The Supreme Court cleared the way Tuesday for the nation's only law permitting doctor-assisted suicide to take effect in Oregon.

The justices, without comment or dissent, refused to hear the first challenge to Oregon's Death With Dignity Act. But that doesn't settle the issue, because the state's voters will decide within weeks whether to keep or repeal the law.

Because of the normal lag in legal paperwork, said Eli Stutsman, chief counsel for proponents of the law, "We believe it will be impossible for the existing statute to be implemented between now and the election."

Voter approval of the Death With Dignity Act in November 1994 made Oregon the first state in history to allow a terminally ill, but mentally able, adult to request a prescription for medication "for the purpose of ending his or her life in a humane and dignified manner."

Until now, however, court challenges have prevented the law from going into effect. In Tuesday's action, the Supreme Court did not issue any opinion on the validity of the Oregon law but merely left undisturbed a lower-court ruling that the challengers lacked the ability to sue.

The Supreme Court on June 26 upheld assisted-suicide bans in New York and Washington State. The ruling did nothing to bar states from legalizing such help from physicians, but most states have joined New York and Washington in outlawing it.

Oregon voters in 1994 passed a referendum allowing doctors to help mentally competent but terminally ill patients end their lives. The initiative, however, never has taken effect because of court challenges.

In other action, the court:

Traffic checks -- Refused to let Maryland police order all passengers to stay in vehicles stopped for routine traffic violations. Eight months ago, it ruled that police nationwide may order all passengers out of cars in such cases.

The court, without comment, turned away prosecutors' argument that the need to protect police safety outweighs the rights of passengers who want to get out of a car while police detain its driver.

The justices refused to reinstate a Maryland man's disorderly-conduct conviction for disobeying a police officer's order to stay inside a car pulled over for a traffic violation.

TASKS:
- 1) For the Supreme Court news report, decide whether each statement agrees with it: (a) the justices gave no opinion on whether the Oregon law is valid; (b) one justice dissented from the refusal to hear the challenge to the Oregon law; (c) Oregon voters approved the Death With Dignity Act in November 1994. Answer yes or no for each, quoting the words of the report that settle it.
- 2) Carry on the Supreme Court news report, starting after its final sentence.

DATASET EXCERPTS:
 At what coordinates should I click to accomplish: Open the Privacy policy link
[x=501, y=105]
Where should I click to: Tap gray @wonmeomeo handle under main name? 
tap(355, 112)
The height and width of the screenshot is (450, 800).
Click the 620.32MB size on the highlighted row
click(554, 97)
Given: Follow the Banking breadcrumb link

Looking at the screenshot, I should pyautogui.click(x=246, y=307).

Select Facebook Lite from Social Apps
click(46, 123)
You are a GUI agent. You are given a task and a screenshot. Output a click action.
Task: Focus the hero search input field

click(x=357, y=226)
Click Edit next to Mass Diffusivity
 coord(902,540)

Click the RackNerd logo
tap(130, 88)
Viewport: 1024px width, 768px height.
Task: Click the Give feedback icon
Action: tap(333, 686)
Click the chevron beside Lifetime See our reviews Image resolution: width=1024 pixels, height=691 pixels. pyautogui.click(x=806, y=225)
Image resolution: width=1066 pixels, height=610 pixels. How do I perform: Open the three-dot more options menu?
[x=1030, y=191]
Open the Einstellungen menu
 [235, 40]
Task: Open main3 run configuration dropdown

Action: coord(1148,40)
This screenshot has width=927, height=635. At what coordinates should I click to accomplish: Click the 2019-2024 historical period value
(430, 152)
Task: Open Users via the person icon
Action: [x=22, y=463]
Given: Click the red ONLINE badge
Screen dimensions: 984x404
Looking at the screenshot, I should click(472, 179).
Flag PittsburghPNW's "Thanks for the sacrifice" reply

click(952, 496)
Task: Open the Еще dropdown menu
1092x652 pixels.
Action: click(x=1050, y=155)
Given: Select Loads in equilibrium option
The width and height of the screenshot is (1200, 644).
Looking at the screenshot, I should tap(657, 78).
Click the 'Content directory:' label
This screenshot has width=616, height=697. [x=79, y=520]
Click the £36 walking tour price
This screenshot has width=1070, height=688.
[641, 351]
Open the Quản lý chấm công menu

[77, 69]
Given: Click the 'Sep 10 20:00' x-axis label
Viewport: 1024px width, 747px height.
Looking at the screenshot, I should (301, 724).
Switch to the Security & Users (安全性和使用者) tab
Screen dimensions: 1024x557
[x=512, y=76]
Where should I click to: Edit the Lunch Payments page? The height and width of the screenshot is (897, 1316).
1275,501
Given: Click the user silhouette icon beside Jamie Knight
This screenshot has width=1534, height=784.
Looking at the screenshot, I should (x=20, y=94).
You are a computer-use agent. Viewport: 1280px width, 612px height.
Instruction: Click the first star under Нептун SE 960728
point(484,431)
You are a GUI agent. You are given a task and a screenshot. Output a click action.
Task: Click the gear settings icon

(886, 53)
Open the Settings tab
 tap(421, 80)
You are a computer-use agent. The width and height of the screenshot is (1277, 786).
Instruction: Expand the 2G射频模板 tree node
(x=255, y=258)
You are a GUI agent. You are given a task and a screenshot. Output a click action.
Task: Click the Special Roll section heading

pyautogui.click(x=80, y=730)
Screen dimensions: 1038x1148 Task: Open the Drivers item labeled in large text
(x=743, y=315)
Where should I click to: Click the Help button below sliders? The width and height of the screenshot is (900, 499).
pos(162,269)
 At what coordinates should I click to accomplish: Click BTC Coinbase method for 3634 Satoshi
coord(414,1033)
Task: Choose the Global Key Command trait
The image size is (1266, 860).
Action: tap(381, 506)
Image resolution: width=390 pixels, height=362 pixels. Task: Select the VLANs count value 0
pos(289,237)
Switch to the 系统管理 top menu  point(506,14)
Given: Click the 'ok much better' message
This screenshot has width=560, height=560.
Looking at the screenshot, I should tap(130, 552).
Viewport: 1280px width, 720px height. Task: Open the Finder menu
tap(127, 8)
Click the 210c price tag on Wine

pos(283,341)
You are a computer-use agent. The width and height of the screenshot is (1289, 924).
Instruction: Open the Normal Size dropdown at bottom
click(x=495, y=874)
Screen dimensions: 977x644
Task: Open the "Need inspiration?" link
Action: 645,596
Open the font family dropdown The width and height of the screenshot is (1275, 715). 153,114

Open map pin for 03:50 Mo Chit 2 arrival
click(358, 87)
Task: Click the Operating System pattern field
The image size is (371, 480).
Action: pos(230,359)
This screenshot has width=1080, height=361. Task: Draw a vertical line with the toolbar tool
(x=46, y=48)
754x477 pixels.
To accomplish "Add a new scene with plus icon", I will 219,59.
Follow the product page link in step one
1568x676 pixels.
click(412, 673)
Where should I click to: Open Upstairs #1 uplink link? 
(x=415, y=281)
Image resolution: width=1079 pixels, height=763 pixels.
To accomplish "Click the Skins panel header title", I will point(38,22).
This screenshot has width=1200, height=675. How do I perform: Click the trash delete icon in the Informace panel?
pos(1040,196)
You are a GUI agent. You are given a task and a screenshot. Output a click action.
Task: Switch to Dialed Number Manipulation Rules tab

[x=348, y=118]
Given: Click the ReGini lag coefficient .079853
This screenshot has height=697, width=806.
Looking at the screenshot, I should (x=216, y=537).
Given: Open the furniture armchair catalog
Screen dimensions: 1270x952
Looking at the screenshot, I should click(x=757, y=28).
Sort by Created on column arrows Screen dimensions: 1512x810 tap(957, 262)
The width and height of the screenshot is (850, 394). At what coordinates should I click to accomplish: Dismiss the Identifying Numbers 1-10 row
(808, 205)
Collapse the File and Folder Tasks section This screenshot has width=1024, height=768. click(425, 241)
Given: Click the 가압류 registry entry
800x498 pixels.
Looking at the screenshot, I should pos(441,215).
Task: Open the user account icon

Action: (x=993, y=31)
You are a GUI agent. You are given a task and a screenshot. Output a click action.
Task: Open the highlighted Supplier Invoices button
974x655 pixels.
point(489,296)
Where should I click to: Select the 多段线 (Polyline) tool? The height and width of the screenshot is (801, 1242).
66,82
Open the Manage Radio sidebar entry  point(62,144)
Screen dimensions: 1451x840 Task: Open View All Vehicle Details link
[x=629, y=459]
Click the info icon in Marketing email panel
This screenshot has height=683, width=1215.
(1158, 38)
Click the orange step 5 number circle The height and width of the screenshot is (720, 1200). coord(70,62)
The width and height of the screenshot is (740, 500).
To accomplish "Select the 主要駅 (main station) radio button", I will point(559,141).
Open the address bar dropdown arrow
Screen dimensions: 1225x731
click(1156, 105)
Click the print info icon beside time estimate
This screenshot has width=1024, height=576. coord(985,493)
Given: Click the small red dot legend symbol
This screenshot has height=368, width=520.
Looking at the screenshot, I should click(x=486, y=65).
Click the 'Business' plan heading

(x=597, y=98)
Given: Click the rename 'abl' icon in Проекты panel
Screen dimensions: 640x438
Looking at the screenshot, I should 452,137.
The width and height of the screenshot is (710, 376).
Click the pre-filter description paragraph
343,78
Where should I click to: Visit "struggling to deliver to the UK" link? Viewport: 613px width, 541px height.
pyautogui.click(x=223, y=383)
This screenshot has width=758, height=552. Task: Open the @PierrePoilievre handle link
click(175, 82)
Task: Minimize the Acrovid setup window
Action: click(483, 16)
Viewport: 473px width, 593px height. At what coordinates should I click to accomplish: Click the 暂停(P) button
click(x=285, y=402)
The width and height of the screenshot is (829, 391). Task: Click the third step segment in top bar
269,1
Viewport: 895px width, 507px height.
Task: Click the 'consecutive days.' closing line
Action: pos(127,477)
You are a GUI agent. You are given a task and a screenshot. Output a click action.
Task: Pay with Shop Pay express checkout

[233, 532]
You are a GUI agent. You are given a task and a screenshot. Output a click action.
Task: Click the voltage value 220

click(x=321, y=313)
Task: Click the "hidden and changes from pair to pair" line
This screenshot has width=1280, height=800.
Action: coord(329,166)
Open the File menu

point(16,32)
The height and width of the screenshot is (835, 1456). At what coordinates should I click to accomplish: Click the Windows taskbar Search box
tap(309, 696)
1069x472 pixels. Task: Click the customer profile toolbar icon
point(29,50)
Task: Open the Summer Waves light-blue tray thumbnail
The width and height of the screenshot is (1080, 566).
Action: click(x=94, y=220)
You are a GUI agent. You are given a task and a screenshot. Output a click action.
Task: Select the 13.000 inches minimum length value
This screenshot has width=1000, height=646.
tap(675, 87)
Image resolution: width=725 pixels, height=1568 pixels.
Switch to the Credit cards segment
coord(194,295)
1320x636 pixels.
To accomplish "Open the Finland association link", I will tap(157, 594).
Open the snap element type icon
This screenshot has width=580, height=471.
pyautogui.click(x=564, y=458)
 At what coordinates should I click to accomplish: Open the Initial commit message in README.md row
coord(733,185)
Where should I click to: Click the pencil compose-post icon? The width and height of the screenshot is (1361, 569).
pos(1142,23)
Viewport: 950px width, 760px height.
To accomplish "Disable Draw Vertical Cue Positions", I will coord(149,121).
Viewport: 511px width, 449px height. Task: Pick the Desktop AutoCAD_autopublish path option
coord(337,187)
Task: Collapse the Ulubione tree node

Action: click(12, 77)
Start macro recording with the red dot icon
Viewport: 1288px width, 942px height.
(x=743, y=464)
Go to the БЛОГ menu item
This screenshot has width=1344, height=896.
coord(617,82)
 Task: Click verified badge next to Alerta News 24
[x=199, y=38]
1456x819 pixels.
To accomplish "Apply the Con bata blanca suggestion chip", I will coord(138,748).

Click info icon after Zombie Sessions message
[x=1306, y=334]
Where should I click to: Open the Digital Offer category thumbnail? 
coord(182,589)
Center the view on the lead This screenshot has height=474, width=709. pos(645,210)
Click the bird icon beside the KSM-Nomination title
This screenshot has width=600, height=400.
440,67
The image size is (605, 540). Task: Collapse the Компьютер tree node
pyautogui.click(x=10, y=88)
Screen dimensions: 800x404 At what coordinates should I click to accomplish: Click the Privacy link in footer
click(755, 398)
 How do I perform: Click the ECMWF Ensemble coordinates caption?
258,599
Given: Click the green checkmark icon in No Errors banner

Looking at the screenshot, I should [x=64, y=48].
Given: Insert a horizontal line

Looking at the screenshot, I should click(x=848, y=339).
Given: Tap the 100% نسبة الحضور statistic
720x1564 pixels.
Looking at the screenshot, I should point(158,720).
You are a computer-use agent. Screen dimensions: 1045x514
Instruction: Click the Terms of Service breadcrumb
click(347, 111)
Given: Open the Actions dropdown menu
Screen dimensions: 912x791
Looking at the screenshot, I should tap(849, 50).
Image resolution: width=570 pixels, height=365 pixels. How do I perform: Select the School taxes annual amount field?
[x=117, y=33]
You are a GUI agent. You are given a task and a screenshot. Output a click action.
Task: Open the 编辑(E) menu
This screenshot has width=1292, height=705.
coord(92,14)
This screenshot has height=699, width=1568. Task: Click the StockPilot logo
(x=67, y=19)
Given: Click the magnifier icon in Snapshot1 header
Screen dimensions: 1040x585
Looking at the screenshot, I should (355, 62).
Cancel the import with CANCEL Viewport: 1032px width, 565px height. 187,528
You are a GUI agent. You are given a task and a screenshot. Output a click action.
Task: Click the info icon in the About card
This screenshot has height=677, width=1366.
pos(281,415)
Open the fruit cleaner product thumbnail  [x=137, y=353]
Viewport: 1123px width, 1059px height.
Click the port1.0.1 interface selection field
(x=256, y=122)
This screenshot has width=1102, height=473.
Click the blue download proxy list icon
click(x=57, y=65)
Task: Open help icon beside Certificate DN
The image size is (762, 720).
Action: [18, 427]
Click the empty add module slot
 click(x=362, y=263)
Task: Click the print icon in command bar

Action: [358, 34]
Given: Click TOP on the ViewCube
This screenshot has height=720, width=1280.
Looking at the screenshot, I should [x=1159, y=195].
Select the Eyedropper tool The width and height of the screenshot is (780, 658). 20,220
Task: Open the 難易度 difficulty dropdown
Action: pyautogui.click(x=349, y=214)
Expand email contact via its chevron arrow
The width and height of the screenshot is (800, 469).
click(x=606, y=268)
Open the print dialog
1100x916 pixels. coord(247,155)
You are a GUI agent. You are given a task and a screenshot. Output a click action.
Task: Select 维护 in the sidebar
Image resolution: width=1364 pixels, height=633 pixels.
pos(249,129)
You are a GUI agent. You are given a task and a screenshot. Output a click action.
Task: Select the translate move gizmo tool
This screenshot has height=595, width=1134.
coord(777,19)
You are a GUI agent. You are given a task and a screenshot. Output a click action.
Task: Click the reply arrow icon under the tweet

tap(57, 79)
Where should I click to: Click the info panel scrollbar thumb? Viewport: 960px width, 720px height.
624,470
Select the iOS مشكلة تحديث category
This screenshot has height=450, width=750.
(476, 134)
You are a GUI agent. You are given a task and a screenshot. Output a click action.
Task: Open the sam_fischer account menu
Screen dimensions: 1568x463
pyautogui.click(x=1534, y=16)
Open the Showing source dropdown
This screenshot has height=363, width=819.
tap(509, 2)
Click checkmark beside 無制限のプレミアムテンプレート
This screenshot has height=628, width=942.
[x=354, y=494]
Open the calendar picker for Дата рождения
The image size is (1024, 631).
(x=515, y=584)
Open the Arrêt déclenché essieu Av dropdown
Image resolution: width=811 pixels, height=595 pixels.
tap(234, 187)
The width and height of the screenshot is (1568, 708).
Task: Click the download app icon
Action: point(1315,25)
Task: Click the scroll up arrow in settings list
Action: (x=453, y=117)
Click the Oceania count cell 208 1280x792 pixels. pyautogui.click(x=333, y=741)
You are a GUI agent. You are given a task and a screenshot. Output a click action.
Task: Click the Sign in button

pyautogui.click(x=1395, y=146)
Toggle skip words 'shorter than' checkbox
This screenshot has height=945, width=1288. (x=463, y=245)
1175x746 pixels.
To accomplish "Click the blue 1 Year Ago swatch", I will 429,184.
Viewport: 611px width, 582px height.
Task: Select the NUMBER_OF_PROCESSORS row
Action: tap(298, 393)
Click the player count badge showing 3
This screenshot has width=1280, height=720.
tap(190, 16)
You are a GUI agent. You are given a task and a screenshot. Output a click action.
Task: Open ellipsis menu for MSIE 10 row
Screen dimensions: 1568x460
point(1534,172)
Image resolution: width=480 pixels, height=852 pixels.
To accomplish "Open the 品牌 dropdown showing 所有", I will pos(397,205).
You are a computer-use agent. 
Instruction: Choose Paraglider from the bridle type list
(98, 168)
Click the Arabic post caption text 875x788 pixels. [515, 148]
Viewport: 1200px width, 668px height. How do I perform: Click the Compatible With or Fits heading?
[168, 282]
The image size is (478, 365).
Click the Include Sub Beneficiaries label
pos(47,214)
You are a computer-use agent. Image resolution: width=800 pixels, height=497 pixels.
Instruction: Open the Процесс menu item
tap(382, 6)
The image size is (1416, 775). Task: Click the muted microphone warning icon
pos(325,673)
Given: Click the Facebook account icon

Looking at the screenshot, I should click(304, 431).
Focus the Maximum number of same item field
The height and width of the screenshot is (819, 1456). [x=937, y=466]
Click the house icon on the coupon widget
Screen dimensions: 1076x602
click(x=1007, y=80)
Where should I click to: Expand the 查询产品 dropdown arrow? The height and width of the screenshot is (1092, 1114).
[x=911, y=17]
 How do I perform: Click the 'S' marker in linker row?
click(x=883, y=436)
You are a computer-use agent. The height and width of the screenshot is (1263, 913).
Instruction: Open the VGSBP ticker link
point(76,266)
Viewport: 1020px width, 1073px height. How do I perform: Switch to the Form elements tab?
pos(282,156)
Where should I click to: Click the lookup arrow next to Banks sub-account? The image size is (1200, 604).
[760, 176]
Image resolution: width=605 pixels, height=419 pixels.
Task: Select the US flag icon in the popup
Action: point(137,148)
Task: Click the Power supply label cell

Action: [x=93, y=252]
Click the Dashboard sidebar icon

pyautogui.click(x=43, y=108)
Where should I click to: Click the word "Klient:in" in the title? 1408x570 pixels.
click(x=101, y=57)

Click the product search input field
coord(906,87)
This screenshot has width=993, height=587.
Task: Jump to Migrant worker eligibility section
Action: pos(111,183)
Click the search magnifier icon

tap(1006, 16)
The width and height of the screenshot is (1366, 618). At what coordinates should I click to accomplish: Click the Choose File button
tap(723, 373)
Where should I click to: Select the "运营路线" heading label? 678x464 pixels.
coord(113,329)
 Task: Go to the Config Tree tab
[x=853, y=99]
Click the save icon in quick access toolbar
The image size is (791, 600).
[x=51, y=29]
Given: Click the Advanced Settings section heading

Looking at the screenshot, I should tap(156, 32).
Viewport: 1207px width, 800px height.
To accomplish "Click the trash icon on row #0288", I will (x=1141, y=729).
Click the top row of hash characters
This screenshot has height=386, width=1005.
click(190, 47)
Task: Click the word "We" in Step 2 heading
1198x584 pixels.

OUTPUTS FOR THE TASKS:
- 1)
(a) Yes: "the Supreme Court did not issue any opinion on the validity of the Oregon law"
(b) No: "The justices, without comment or dissent, refused to hear the first challenge to Oregon's Death With Dignity Act."
(c) Yes: "Voter approval of the Death With Dignity Act in November 1994"

- 2)
Taxes -- Agreed to decide whether Montana and one of its counties must pay the Crow Tribe $58 million in illegally collected taxes on coal mined on the reservation.

FBI -- Refused to order the FBI to purge its file on lawful activities by Lance E. Lindblom of Larchmont, N.Y., the former head of a charitable foundation.

Inmates -- Agreed to decide whether a federal law intended to speed the pace of executions limits claims by Death Row inmates that they are too insane to be put to death. The court said it will hear Arizona prosecutors' arguments that a death row inmate unfairly was given a new chance to argue that he is not mentally competent to be executed.

Term limits -- Turned away arguments by California officials who sought to revive a term-limits law that barred former legislators from ever seeking the same office.

Debtors -- Left intact a fee imposed on a federally chartered corporation that finances government-guaranteed loans for college students. The court turned down arguments by the Student Loan Marketing Association -- known as Sallie Mae -- that the fee enacted by Congress in 1993 is an unconstitutional government taking of its property.

Unions -- Let stand a ruling that says a union contract's arbitration provisions can never nullify an individual worker's right to sue over an employer's alleged discrimination.